I knew that access to justice outside of the cities was a big problem. Chief Justice David Gilbertson in South Dakota gave a speech in which he talked about how something like 65 percent of the lawyers were in four or five towns in South Dakota. I said, “Well, I got that beat; I got Atlanta, which has 70 percent of them.”

But I was so moved by what they were doing to get lawyers to rural areas that I suggested South Dakota bring a resolution to the ABA House of Delegates making Project Rural Practice an example of best practices. The ABA adopted it as policy unanimously, and it wound up on the front page of The New York Times. There was this beautiful color picture of Mr. Fred Cozad and his bolo tie looking out the window, white paint falling off the frame, and stenciled on the glass: ‘Law Offices of Fredric R. Cozad.’ When his office closed in Martin, South Dakota, there were no lawyers for 150 miles in any direction. 

On my listening tour, I would ask broad, open questions like “What surprises you about being a lawyer?” and the answer was “How little time I get to practice law.” That was universal. They were doing the business of law. They were having trouble figuring out what software to buy, employee benefits, retirement plans, insurance. That’s how Blueprint was born. It’s an effort to create a one-stop shop for those needs. (See sidebar.)

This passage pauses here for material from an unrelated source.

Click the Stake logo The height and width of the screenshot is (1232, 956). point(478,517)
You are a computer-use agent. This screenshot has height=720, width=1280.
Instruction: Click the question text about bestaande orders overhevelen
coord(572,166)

The Veterans Legal Services Initiative started last year. Our profession is based on the rule of law, and what do veterans do? They protect the rule of law. We’ve got a veterans’ legal checkup online; they can diagnose whether the problem they’re having is a legal one. VetLex.org, which went live on Veterans Day, is an online platform to make referrals across jurisdictions.

We had some interesting challenges. We had people questioning the legitimacy of federal judges—calling them “so-called judges.” What I didn’t expect was the problem with the Public Service Loan Forgiveness Program, which President Bush signed into law in 2007. 

The cost of graduating from higher education was increasing at such a rate that people—not just lawyers, but teachers and social workers—couldn’t afford to take public service jobs. So the idea was that, if you spent 10 years in public service and you paid back your student loan to the amount of 10 percent of your salary, at the end of 10 years the remaining loan balance would be forgiven. The Department of Education set up a way for you to get a letter certifying that you had made this many payments, you had this many more to make. And in the ninth year of the program, the Department of Education’s contractor started sending out letters that said, “You know those letters we sent you? We take them all back.” We filed suit in December 2016.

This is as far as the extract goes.